Written exercise: Can you retype the items below without any change, covering everything from the line containing "Click the Copy icon next to Cut" down to the line containing "coord(240,104)", with both of those lines included?

* start *

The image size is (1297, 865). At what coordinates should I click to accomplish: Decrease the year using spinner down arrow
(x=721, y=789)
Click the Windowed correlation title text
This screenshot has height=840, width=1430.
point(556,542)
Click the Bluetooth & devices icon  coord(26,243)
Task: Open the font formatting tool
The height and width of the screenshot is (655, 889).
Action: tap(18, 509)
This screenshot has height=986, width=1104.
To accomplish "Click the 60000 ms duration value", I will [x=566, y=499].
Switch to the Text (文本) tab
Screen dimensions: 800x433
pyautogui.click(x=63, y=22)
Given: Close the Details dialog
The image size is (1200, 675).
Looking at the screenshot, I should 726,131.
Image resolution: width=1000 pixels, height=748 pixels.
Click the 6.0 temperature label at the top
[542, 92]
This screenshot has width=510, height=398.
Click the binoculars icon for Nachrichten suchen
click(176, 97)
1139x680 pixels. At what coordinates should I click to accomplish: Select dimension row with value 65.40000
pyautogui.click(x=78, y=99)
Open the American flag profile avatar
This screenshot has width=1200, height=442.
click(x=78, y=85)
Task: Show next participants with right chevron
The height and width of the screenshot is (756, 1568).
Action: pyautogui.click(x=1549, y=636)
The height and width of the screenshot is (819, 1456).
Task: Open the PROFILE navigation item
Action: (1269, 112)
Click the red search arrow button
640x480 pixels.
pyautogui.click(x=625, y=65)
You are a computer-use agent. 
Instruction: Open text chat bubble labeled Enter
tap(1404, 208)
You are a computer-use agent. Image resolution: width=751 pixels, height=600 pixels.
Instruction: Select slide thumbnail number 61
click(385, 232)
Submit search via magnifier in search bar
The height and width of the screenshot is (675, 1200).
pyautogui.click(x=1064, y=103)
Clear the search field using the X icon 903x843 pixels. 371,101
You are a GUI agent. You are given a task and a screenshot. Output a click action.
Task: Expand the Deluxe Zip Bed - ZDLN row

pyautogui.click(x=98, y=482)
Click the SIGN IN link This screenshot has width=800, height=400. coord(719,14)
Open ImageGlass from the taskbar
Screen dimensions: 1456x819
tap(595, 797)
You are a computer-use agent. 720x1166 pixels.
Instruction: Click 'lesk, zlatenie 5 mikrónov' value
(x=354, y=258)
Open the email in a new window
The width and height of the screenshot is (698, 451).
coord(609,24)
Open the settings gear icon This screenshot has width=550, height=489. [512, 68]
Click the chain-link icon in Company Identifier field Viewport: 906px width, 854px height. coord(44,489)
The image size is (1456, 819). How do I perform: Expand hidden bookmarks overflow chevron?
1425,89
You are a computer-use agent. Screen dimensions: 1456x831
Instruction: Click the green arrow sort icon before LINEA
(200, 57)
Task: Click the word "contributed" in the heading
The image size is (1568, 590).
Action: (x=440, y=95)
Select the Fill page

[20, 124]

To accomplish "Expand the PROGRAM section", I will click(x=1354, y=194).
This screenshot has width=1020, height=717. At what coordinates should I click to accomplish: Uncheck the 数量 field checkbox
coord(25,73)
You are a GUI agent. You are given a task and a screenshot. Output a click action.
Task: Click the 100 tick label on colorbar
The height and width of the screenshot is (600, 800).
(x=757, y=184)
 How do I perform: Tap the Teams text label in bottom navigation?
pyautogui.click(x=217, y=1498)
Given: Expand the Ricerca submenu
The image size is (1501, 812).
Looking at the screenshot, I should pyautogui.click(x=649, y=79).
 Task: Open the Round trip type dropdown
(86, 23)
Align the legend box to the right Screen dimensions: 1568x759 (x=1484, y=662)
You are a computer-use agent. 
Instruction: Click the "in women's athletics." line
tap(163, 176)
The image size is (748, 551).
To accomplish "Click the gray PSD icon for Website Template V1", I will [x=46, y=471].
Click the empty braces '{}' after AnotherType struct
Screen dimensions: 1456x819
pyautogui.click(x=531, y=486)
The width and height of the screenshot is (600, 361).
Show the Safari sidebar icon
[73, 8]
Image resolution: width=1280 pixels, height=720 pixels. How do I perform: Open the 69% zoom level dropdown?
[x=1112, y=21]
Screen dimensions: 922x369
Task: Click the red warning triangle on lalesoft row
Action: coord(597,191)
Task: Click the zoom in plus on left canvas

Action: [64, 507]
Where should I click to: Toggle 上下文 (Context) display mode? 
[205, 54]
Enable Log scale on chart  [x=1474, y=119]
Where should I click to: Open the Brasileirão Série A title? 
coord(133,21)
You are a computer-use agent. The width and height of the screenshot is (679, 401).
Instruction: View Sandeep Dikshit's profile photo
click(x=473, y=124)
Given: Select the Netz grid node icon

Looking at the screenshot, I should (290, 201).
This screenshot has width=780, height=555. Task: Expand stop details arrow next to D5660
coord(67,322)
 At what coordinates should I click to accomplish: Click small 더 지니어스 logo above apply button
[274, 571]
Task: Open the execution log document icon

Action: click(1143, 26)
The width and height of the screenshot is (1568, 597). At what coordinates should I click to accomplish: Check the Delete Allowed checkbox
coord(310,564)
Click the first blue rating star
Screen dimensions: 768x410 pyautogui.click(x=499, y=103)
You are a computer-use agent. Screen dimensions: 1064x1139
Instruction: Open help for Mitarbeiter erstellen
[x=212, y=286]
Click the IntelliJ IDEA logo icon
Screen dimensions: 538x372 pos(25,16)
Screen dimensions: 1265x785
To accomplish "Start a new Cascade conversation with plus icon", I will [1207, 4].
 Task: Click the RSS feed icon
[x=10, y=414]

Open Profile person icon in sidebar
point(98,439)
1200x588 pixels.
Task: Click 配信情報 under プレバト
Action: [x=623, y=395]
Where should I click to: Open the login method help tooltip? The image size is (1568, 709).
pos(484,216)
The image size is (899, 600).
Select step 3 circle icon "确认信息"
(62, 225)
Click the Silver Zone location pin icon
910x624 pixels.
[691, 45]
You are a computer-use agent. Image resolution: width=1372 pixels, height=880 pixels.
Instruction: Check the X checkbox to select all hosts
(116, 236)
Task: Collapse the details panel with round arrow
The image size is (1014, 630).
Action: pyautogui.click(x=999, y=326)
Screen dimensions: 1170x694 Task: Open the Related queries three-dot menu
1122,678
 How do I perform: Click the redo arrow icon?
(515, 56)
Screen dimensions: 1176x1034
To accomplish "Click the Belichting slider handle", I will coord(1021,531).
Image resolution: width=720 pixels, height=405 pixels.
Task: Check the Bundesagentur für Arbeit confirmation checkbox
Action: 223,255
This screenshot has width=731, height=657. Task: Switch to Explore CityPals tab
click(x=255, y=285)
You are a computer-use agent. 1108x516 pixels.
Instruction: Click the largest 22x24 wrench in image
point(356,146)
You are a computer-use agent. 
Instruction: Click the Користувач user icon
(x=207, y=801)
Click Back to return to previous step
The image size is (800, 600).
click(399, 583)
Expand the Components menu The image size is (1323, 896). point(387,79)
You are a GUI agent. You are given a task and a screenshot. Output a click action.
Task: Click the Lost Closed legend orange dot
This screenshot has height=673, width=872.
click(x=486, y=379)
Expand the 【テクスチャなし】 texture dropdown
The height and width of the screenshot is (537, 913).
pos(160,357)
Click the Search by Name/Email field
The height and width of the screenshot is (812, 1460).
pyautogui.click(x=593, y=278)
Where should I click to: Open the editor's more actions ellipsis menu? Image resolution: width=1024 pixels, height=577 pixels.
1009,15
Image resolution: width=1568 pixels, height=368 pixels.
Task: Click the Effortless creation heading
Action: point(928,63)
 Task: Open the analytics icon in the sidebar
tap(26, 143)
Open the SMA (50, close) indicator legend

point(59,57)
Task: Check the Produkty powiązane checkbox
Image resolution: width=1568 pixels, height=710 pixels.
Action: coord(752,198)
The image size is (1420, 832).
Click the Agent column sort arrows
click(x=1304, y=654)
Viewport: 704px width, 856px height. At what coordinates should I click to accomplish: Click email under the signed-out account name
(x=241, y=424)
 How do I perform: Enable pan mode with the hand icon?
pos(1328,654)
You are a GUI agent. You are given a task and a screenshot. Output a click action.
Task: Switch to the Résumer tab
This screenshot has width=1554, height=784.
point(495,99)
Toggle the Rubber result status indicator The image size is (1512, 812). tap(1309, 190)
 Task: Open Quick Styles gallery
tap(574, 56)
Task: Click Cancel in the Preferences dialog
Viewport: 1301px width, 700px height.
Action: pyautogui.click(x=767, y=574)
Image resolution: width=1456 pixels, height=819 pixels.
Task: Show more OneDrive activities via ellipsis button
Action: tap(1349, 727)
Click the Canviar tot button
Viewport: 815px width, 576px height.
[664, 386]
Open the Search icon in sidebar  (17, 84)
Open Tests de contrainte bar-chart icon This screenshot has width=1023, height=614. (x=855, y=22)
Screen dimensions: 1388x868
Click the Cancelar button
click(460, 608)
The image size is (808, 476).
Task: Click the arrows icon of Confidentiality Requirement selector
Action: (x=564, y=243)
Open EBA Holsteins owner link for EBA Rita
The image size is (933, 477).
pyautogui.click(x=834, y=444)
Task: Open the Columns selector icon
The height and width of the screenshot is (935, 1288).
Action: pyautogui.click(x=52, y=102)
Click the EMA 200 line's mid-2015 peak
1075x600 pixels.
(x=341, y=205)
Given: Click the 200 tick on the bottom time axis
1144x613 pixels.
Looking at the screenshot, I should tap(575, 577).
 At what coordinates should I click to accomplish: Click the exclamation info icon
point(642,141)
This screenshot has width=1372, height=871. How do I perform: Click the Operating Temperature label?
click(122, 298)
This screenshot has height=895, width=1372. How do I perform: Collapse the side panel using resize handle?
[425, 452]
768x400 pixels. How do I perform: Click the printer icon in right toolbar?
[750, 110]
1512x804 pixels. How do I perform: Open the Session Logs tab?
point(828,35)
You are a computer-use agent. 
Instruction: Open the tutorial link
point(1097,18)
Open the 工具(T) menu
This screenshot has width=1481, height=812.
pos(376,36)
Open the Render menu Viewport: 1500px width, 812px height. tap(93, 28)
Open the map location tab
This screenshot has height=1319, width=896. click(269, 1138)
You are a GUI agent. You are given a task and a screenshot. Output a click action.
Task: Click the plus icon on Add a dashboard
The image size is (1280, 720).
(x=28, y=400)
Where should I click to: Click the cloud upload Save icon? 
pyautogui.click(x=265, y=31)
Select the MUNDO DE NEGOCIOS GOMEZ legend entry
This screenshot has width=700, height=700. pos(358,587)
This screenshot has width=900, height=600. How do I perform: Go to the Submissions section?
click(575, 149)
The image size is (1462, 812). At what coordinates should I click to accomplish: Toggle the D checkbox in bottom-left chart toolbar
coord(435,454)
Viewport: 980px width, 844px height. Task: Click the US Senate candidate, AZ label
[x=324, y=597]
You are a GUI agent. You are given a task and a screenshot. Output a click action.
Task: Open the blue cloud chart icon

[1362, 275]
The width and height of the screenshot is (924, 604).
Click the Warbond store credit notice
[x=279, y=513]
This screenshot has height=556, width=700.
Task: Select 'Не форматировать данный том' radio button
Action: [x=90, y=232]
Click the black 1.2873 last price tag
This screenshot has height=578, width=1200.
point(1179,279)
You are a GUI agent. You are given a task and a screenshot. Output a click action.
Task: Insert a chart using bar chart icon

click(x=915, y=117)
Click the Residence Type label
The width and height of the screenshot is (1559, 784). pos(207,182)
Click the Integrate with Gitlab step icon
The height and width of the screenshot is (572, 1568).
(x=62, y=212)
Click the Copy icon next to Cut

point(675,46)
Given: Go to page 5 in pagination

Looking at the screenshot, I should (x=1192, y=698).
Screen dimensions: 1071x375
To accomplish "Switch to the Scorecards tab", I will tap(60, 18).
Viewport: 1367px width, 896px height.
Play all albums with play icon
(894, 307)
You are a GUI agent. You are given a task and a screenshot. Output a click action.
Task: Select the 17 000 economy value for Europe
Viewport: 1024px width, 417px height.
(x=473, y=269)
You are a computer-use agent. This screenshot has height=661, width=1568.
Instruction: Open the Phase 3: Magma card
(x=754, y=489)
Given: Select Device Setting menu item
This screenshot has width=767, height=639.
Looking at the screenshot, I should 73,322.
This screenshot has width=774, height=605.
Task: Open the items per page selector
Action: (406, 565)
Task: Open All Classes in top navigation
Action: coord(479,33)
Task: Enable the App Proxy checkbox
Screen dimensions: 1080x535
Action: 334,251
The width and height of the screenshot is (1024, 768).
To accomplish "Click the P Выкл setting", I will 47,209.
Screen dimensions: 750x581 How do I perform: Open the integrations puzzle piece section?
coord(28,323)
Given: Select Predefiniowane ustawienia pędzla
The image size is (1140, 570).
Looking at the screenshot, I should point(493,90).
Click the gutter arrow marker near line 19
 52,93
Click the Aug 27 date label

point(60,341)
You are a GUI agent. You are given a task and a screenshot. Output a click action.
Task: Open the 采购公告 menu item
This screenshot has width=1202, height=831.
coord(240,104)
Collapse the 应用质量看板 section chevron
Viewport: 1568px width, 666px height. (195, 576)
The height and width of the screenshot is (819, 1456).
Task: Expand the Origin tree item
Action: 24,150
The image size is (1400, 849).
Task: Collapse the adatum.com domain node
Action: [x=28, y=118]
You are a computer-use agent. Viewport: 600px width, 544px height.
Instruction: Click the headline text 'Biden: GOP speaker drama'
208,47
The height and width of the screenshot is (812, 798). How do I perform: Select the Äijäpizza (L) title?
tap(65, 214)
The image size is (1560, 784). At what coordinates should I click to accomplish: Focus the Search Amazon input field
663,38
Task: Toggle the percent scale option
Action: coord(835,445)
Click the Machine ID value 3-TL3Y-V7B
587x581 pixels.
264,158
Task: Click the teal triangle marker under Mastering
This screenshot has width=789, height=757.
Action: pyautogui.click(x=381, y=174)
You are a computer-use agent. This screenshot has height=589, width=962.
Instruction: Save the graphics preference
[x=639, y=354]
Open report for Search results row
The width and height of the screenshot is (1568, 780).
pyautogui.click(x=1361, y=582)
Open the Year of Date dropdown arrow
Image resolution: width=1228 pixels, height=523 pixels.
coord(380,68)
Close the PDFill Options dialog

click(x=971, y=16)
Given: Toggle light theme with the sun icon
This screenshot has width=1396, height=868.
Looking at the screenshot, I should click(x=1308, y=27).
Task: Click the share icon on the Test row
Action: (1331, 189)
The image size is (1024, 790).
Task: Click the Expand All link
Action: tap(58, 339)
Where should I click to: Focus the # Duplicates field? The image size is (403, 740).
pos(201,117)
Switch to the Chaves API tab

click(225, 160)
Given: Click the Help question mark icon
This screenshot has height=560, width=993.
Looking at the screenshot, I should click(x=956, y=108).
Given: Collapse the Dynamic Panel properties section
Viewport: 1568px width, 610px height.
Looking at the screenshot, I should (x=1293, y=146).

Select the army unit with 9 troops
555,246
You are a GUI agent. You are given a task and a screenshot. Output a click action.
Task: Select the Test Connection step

* end *

Result:
Click the Copy icon next to Cut

point(675,46)
Given: Go to page 5 in pagination

Looking at the screenshot, I should (x=1192, y=698).
Screen dimensions: 1071x375
To accomplish "Switch to the Scorecards tab", I will tap(60, 18).
Viewport: 1367px width, 896px height.
Play all albums with play icon
(894, 307)
You are a GUI agent. You are given a task and a screenshot. Output a click action.
Task: Select the 17 000 economy value for Europe
Viewport: 1024px width, 417px height.
(x=473, y=269)
You are a computer-use agent. This screenshot has height=661, width=1568.
Instruction: Open the Phase 3: Magma card
(x=754, y=489)
Given: Select Device Setting menu item
This screenshot has width=767, height=639.
Looking at the screenshot, I should 73,322.
This screenshot has width=774, height=605.
Task: Open the items per page selector
Action: (406, 565)
Task: Open All Classes in top navigation
Action: coord(479,33)
Task: Enable the App Proxy checkbox
Screen dimensions: 1080x535
Action: 334,251
The width and height of the screenshot is (1024, 768).
To accomplish "Click the P Выкл setting", I will 47,209.
Screen dimensions: 750x581 How do I perform: Open the integrations puzzle piece section?
coord(28,323)
Given: Select Predefiniowane ustawienia pędzla
The image size is (1140, 570).
Looking at the screenshot, I should point(493,90).
Click the gutter arrow marker near line 19
 52,93
Click the Aug 27 date label

point(60,341)
You are a GUI agent. You are given a task and a screenshot. Output a click action.
Task: Open the 采购公告 menu item
This screenshot has width=1202, height=831.
coord(240,104)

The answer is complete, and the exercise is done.